= Beginning of Section =
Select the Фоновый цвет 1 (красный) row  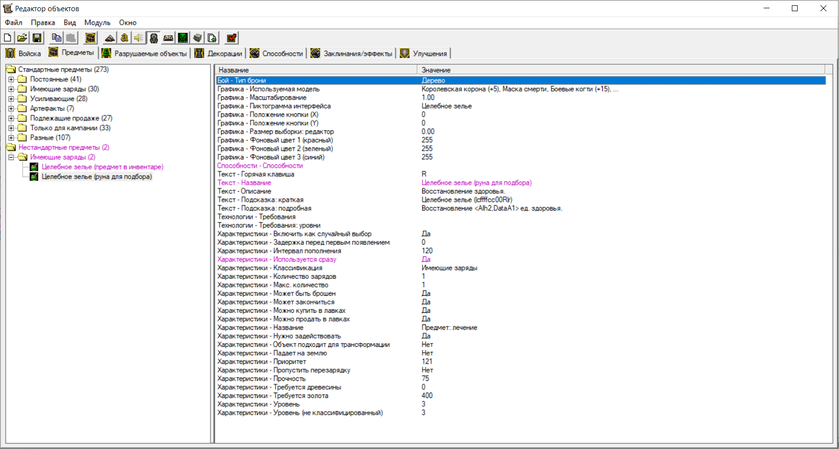point(275,140)
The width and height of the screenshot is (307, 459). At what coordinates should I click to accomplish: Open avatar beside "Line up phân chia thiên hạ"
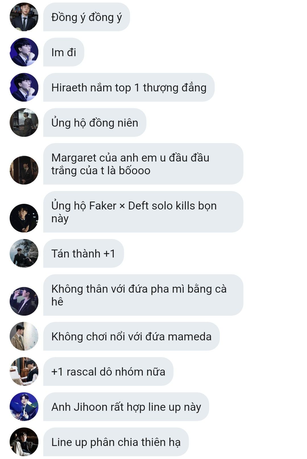[24, 442]
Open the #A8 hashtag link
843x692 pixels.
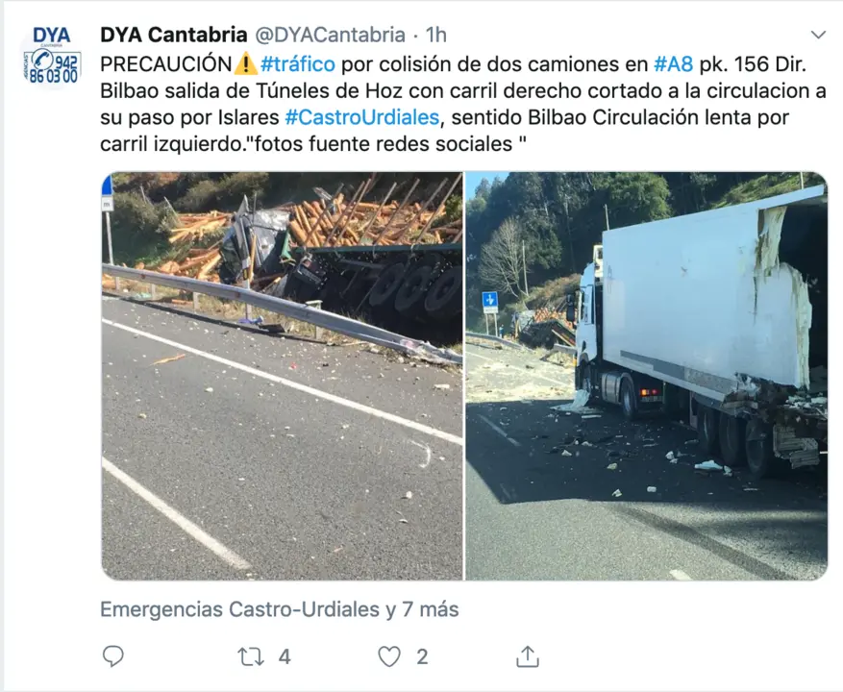coord(673,64)
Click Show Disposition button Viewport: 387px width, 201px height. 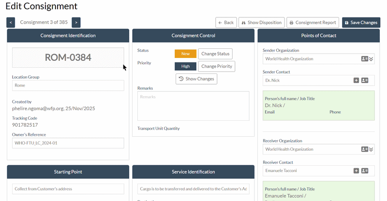coord(262,22)
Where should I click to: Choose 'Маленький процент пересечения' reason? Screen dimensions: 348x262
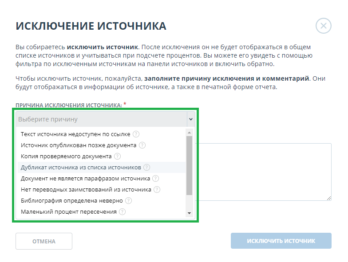[x=68, y=211]
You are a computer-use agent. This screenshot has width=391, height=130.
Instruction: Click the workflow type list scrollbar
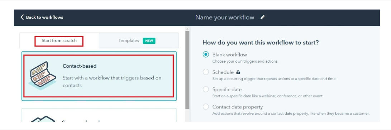(x=187, y=70)
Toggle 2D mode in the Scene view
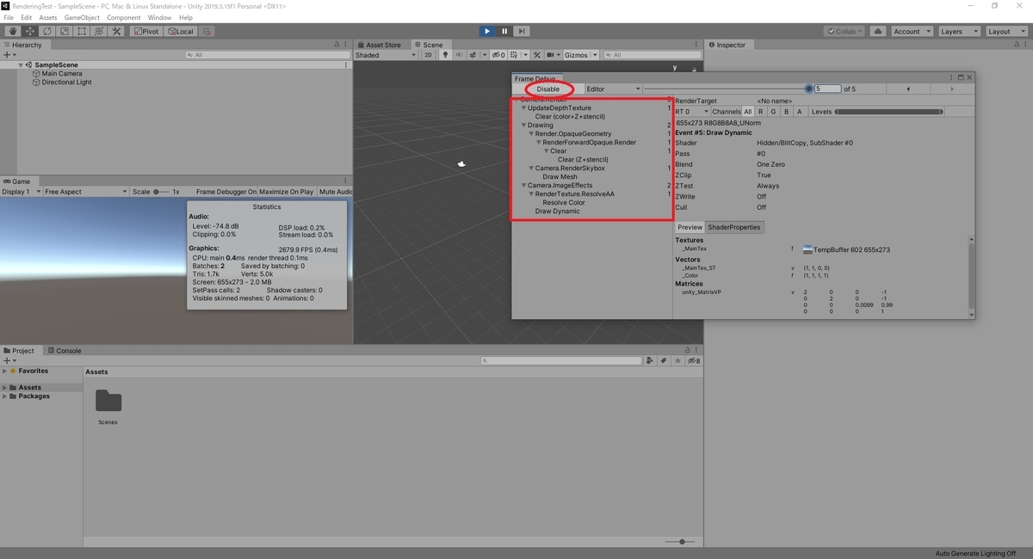The width and height of the screenshot is (1033, 559). (x=429, y=54)
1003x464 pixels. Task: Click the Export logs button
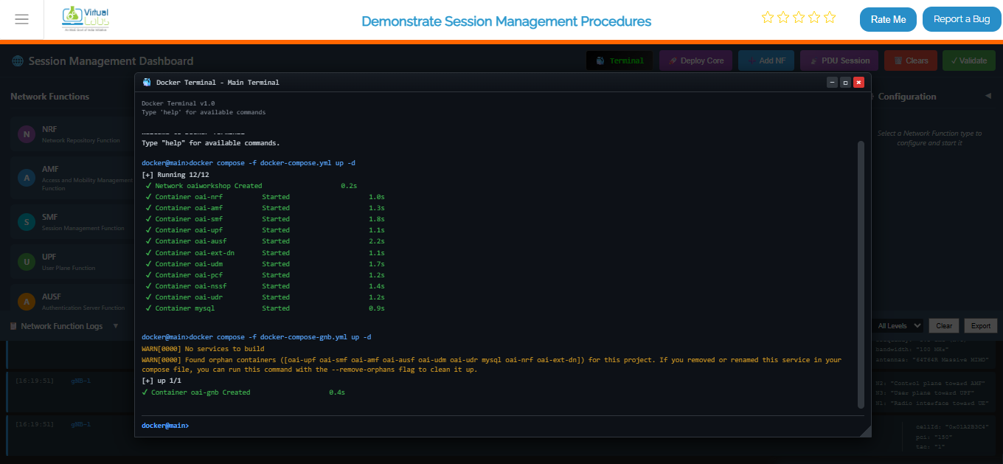tap(980, 325)
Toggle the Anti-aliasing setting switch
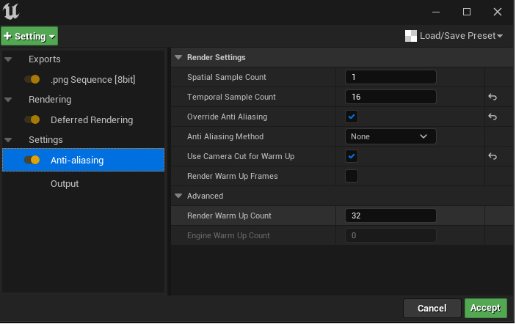Screen dimensions: 516x324 point(32,160)
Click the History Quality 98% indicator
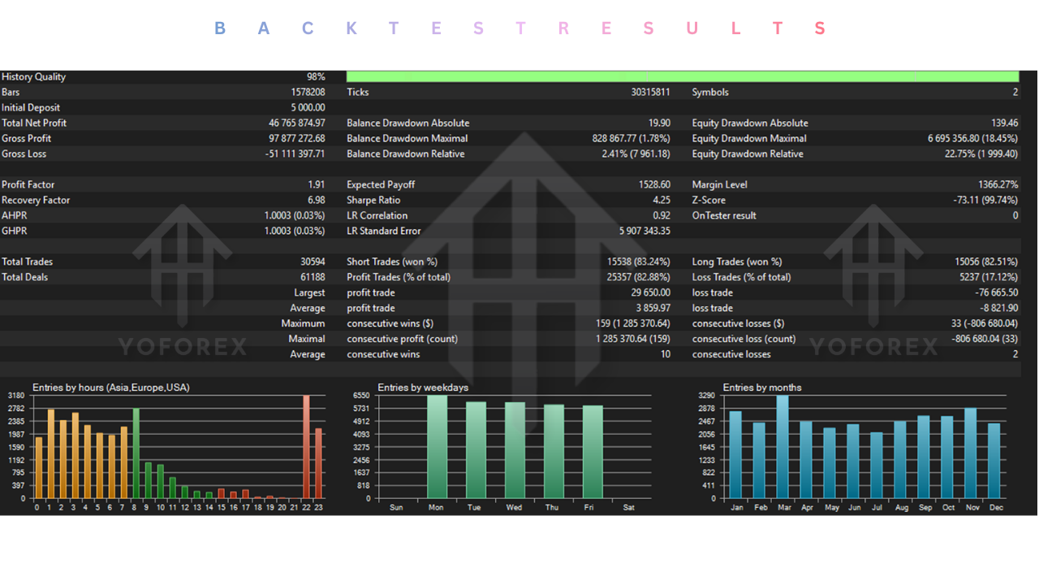Image resolution: width=1039 pixels, height=585 pixels. [315, 76]
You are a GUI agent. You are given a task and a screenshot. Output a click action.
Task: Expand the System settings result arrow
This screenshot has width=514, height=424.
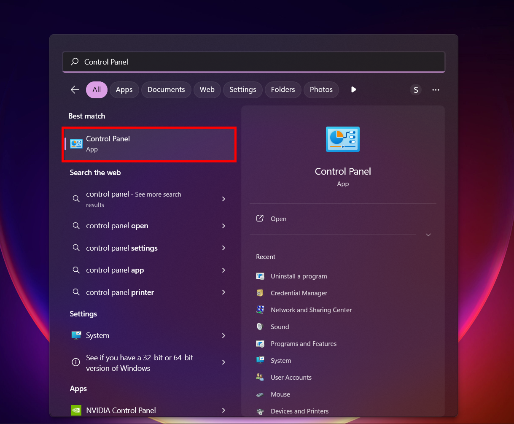223,335
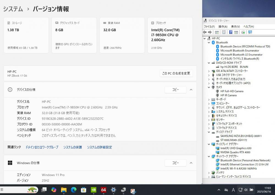
Task: Click the Copilot icon in the taskbar
Action: pos(54,190)
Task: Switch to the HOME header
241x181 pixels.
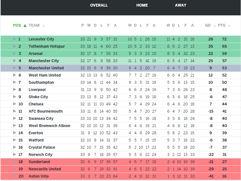Action: 142,5
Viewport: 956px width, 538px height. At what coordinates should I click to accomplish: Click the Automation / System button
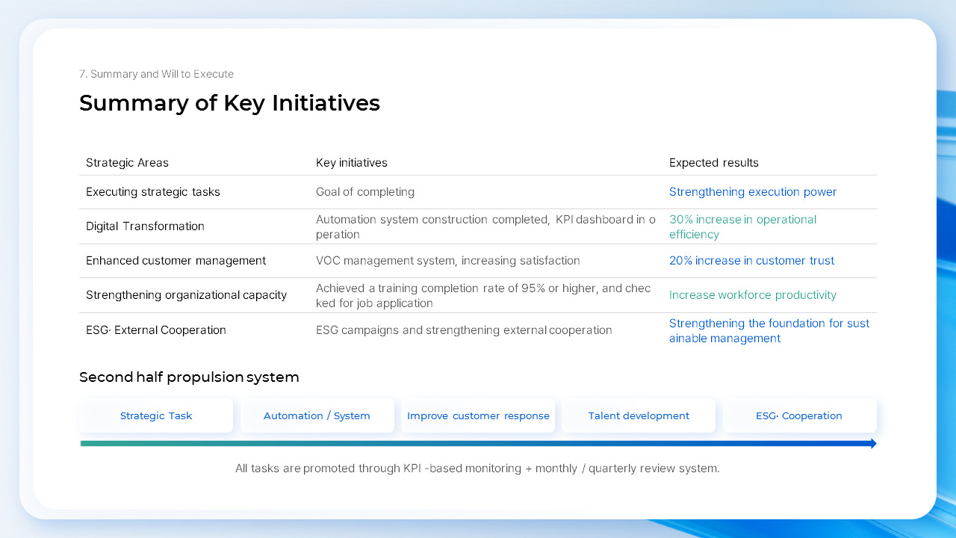(317, 415)
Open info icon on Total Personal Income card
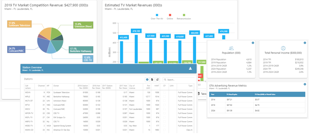Viewport: 309px width, 135px height. tap(305, 43)
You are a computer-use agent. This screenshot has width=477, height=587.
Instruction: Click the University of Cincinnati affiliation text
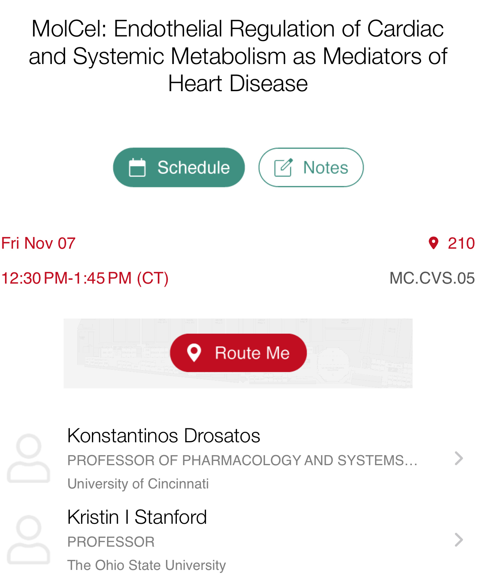pos(138,484)
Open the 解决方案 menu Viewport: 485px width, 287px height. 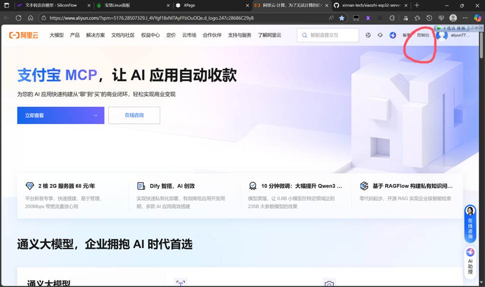point(95,36)
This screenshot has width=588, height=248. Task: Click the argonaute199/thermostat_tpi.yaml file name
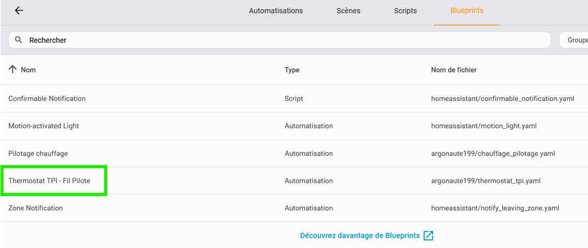click(486, 181)
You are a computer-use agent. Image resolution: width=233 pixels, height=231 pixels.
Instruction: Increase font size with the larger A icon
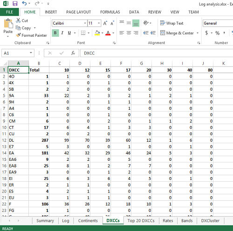point(105,23)
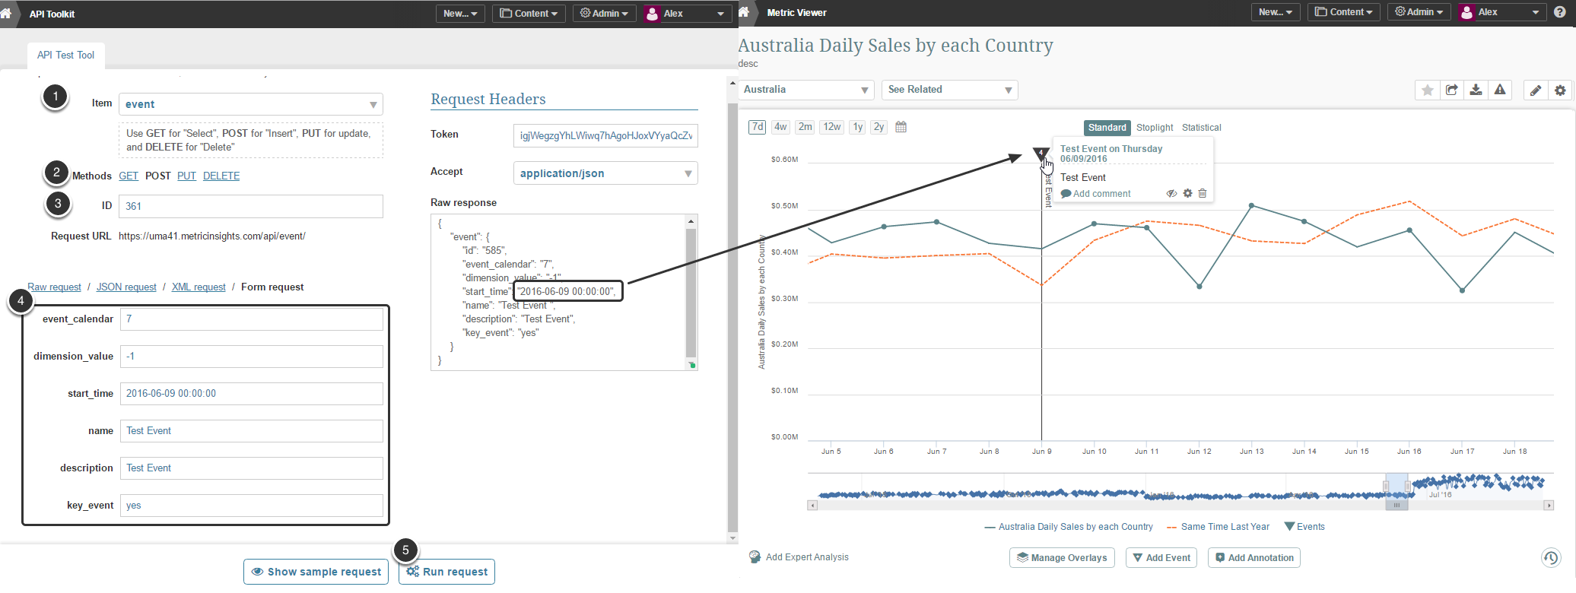Hide the Test Event using eye icon

1171,194
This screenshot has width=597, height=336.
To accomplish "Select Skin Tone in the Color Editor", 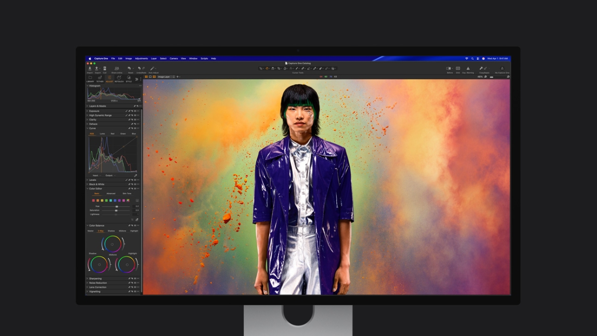I will (x=127, y=194).
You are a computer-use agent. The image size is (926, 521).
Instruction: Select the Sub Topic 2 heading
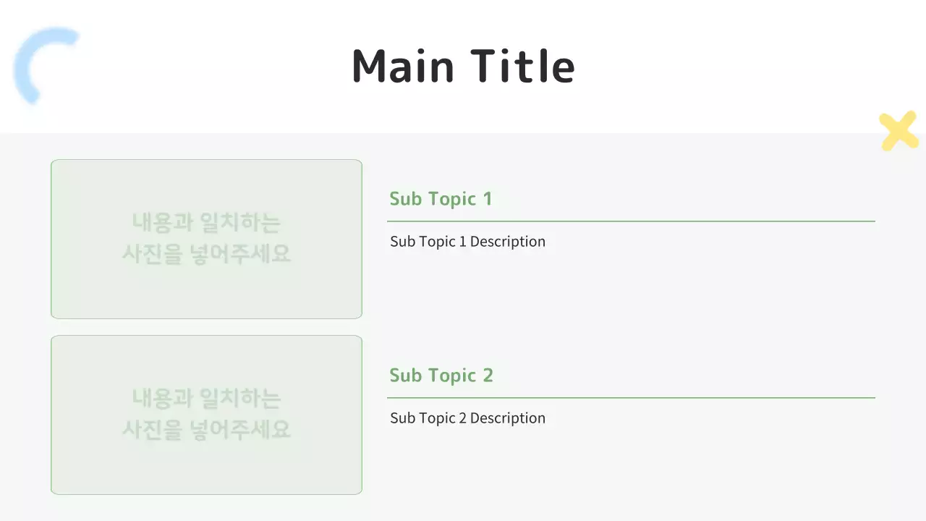click(x=441, y=376)

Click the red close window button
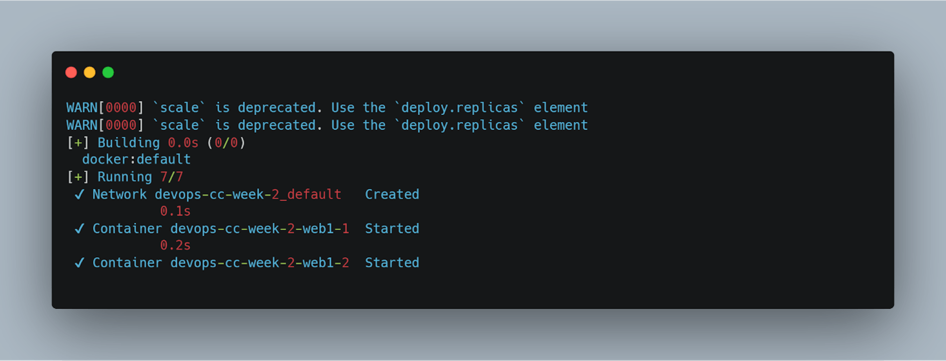(x=71, y=72)
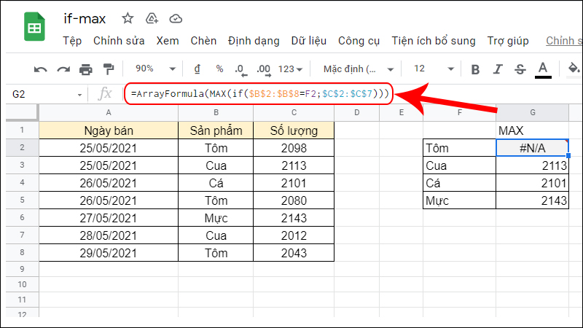Toggle strikethrough formatting
The width and height of the screenshot is (583, 328).
point(520,69)
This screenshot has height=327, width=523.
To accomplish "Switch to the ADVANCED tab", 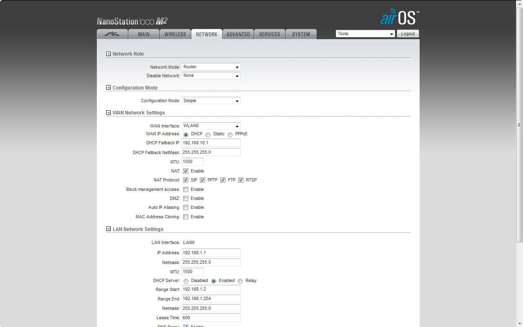I will (238, 34).
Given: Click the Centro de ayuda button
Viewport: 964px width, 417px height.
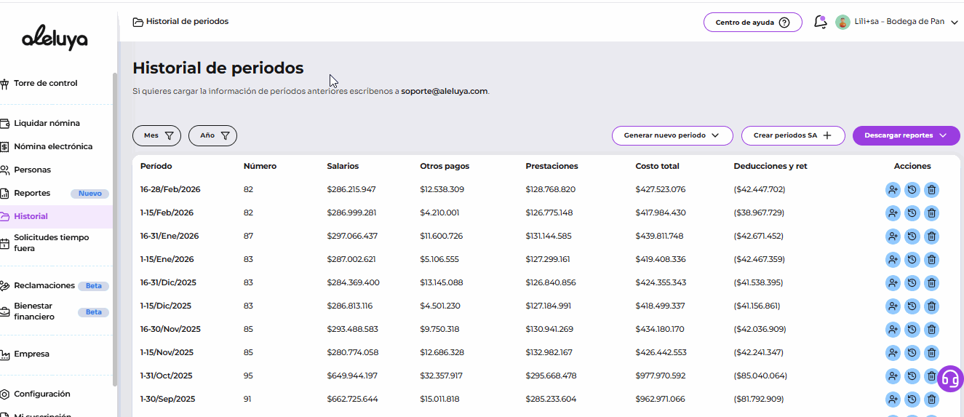Looking at the screenshot, I should (x=752, y=22).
= End of Section =
● BRIEF:
Only the lines containing the word "agent" should be returned from the data above.

● SOLVED EXERCISE:
You are a computer-use agent. This screenshot has width=391, height=130.
You are a GUI agent. You are given a task and a screenshot. Output a click action.
You are a computer-use agent. This screenshot has width=477, height=587.
You are a computer-use agent. Image resolution: width=233 pixels, height=231 pixels.
You are a computer-use agent. The image size is (926, 521).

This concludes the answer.